Les casinos sous la menace de l’exécutif

Qui est derrière le projet de décret devant abroger ceux portant création d’une taxe parafiscale sur les casinos, instaurée en janvier 1988, au profit de la mutuelle des Forces armées royales et de l’Entraide nationale ou encore des collectivités locales? Après les augmentations exigées et obtenues de la TIC (taxe intérieure de consommation) sur les boissons alcoolisées par certains partis politique, dont notamment le PJD, faut-il voir l’influence des islamistes dans ce nouveau coup de force? Ce que rejette Najib Boulife, l’économiste en chef du parti: «Aucun amendement sur ce dispositif émanant du PJD n’a été formulé».

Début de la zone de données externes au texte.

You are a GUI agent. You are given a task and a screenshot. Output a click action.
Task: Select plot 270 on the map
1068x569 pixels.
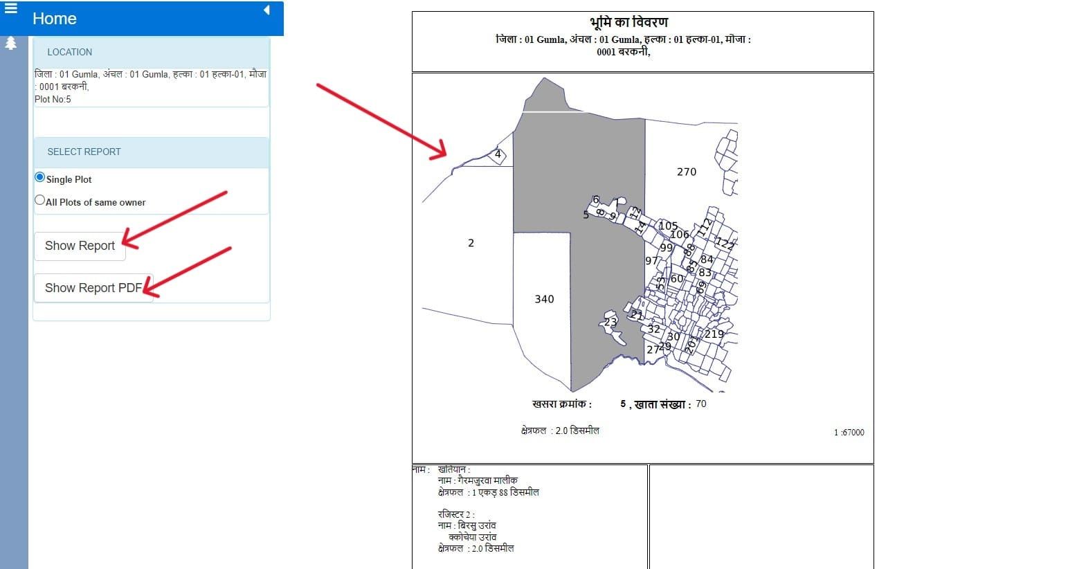tap(686, 172)
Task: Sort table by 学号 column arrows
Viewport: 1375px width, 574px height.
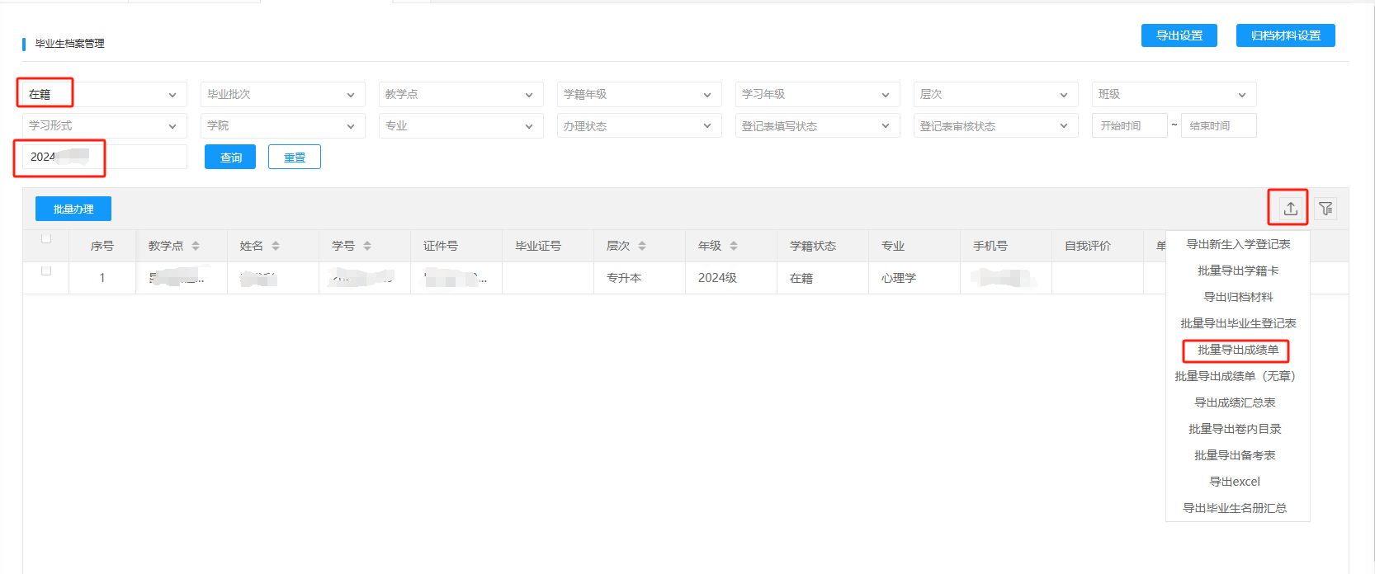Action: [x=367, y=246]
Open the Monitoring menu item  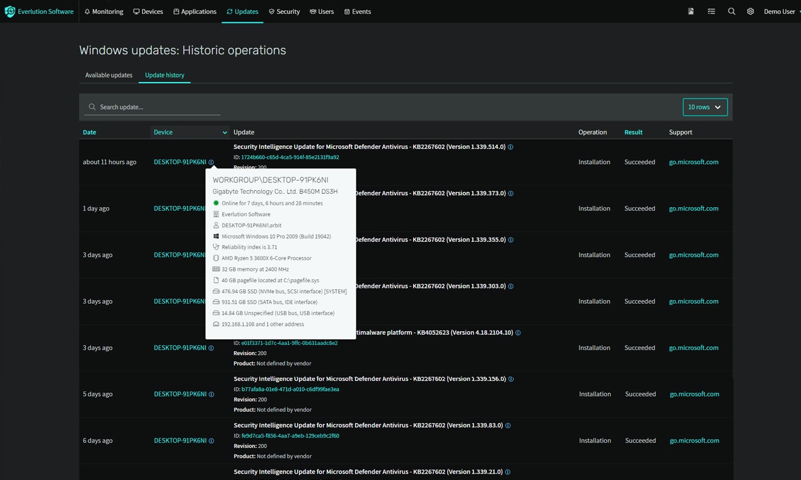(103, 11)
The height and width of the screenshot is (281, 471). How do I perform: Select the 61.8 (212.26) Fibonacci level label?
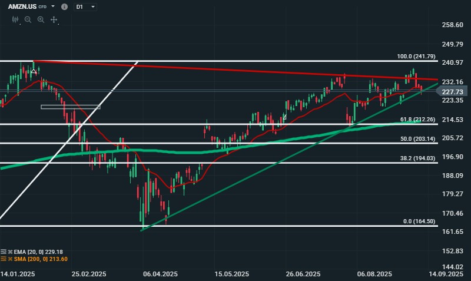pos(417,120)
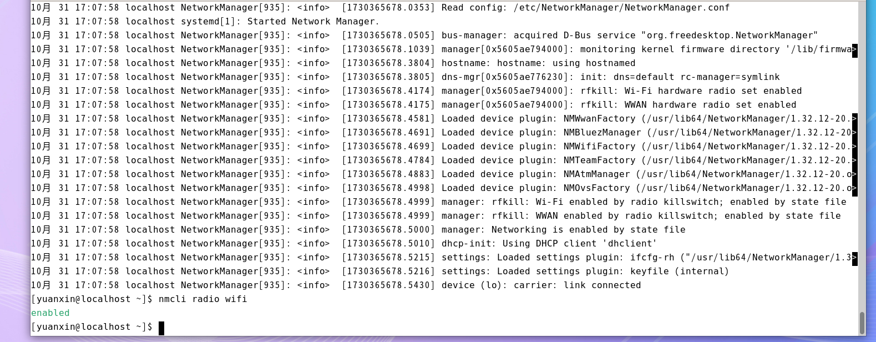Click the truncation arrow on the NMWwanFactory line
Screen dimensions: 876x342
pyautogui.click(x=854, y=119)
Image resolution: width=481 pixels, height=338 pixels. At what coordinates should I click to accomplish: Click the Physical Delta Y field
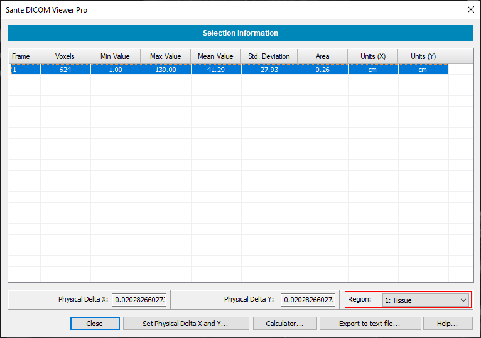click(308, 300)
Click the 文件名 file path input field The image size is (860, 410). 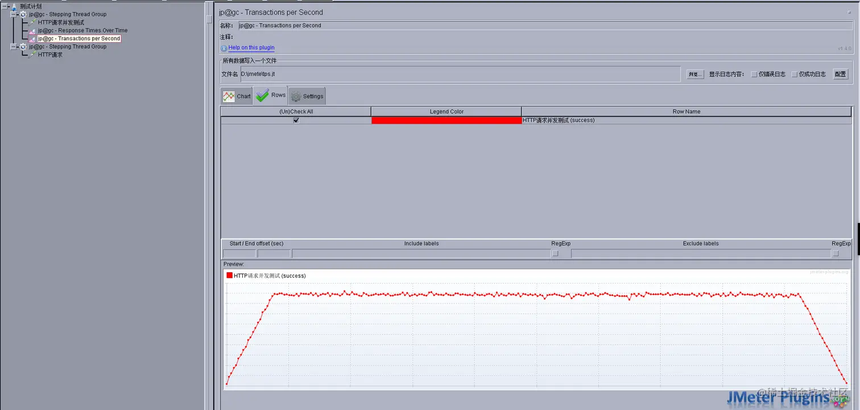460,74
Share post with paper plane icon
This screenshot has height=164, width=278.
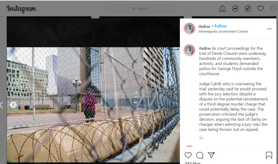pyautogui.click(x=211, y=155)
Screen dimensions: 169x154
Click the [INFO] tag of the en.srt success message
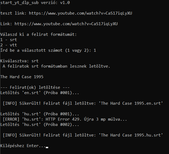click(10, 103)
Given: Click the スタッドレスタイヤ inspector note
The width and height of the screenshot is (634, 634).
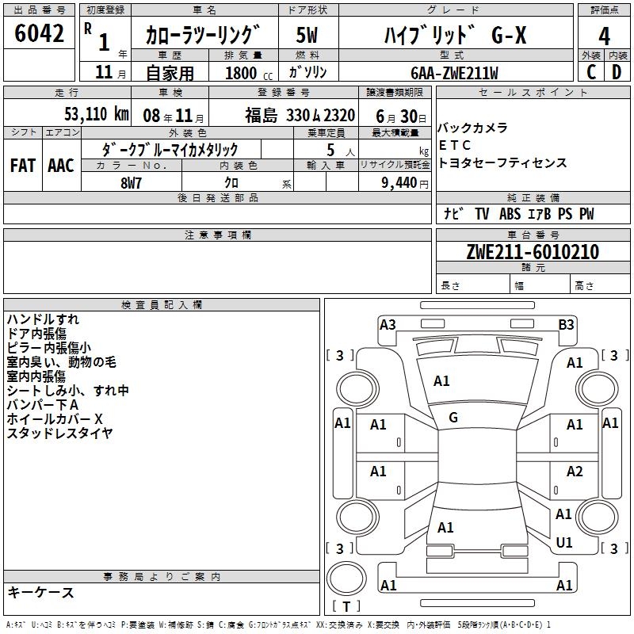Looking at the screenshot, I should point(60,433).
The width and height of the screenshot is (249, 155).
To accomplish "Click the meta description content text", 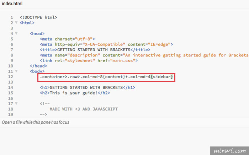I will tap(187, 55).
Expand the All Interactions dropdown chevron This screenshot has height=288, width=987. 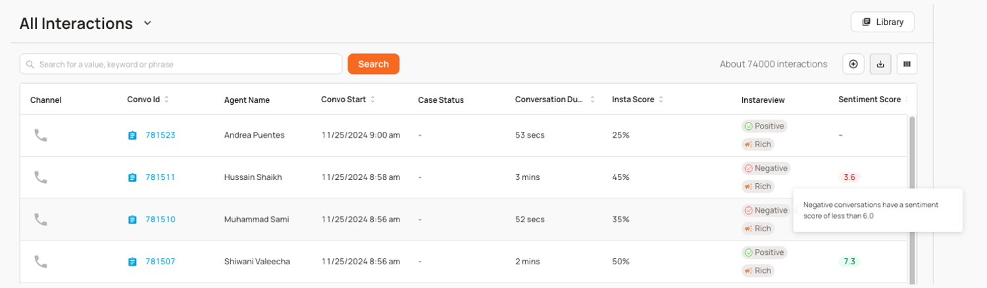pos(147,24)
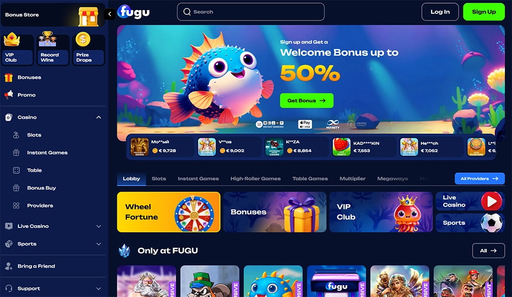Open the Wheel Fortune banner tile
Image resolution: width=512 pixels, height=297 pixels.
pos(168,212)
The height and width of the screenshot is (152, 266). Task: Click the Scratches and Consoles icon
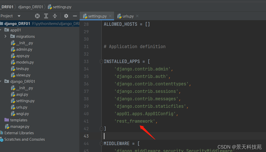click(3, 139)
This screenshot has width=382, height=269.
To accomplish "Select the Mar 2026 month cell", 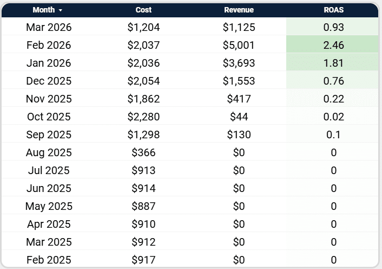I will click(x=49, y=27).
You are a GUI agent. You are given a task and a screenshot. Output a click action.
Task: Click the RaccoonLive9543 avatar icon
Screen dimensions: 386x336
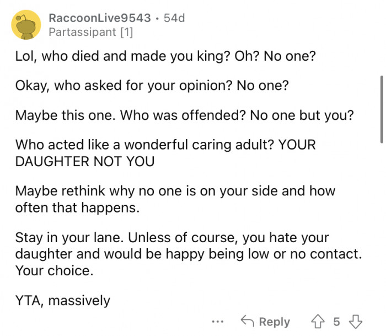pyautogui.click(x=26, y=25)
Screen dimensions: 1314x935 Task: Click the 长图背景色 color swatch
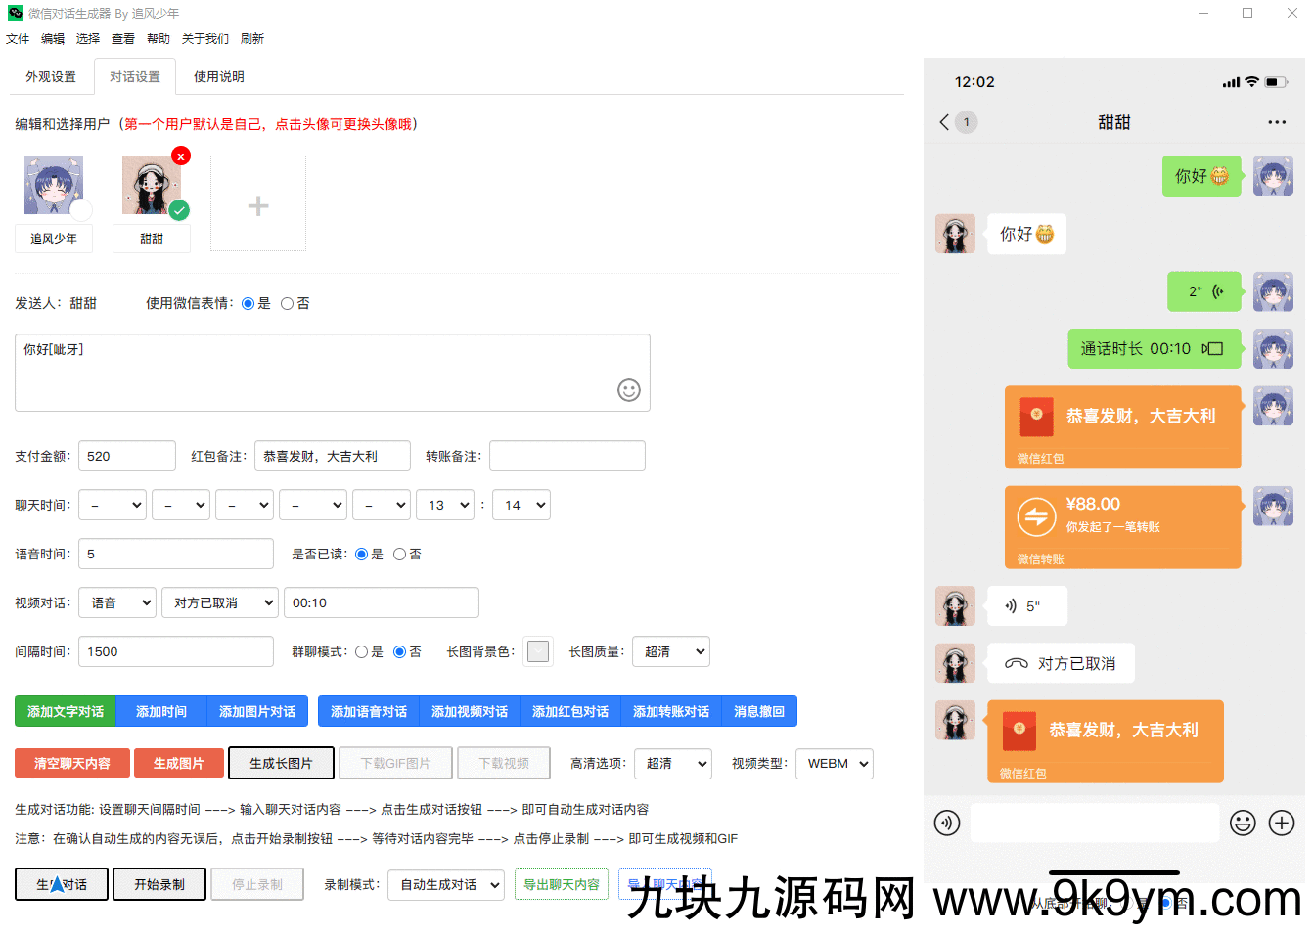coord(537,652)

Quoi qu il en soit, les taxes parafiscales ont pris beaucoup d’importance du fait même de leur caractère particulier. «Elles sont hors budget de l’Etat, donc de la loi de Finances. En ce sens, elles échappent complètement au contrôle parlementaire, donc politique», nuance Rachid Lazrak, patron du cabinet fiduciaire Lazrak. Pour ce fiscaliste, ces taxes constituent un bon moyen pour le gouvernement de constituer une manne financière importante qui échappe a tout contrôle politique. Une aubaine pour l’exécutif quand on sait que l’essentiel des taxes parafiscales concerne des secteurs assez sensibles sur le plan religieux.

Le Conseil de gouvernement qui se réunit aujourd hui va examiner ce projet de décret. Est-ce une façon de faire amende honorable et faire, en passant, une fleur aux islamistes? Certains le disent. La protestation des islamistes tangérois contre le casino Movmpick est encore présente dans les mémoires. Il faudra alors s’attendre a d’importants aménagements des textes. Les mêmes, voire plus, qui ont concerné les bières dont la décision de porter le taux de la TIC a 41,3% devrait faire passer les recettes fiscales de ces produits de 508 millions en 2009 a 718 millions l’année prochaine. On peut croire que la législation, déja très stricte, interdisant l’accès des salles de jeu aux Marocains, n’est pas concernée. «Sinon, le Premier ministre, qui délivre personnellement la licence d’ouverture et d’exploitation d’un casino, peut la retirer a tout moment», ironise ce cadre du ministère des Finances. Les casinos sont lourdement taxés. En plus de deux taxes parafiscales de 7% chacune au profit de l’Entraide nationale et de la mutuelle des FAR, une troisième de 6% est prélevée pour les collectivités locales.

Déja dans le milieu, l’on craint que cette abrogation ne porte un coup dur a l’activité. Il y a fort a parier que l’impact sur les taux et barèmes appliqués sur les différents jeux, baccara chemin de fer, roulette sans zéro ou encore machines a sous, sera important. Pour le moment, les concernés (3 a Agadir, 2 a Marrakech, 1 a Tanger et 1 a El Jadida) sont restés désespérément injoignables. «Un coup dur pour le secteur du tourisme, quand on sait que la rentabilité du business plan de Mazagan Beach Resort est fondée sur la partie loisirs, notamment le casino», se désole ce voyagiste casablancais, pour qui, «le casino participe a l’animation des destinations touristiques».

Un beau gâchis si le Conseil de gouvernement venait a adopter un nouveau décret taxant encore plus les casinos. Car, cette industrie est déja vieille de plus d’un demi-siècle (le premier casino au Maroc, l’hôtel Saâdi a Marrakech, remonte a 1952). Depuis, on est bien passé de la formule de casinos adossés a des hôtels de luxe, offrant séjours gratuits aux gamblers (joueurs), avec une mise moyenne de 2.000 DH, a des formules plus ludiques (Mazagan) où la mise de départ commence a partir de 50 centimes. Reste a espérer que l’équilibre financier de nos casinos résiste aux décisions politiques.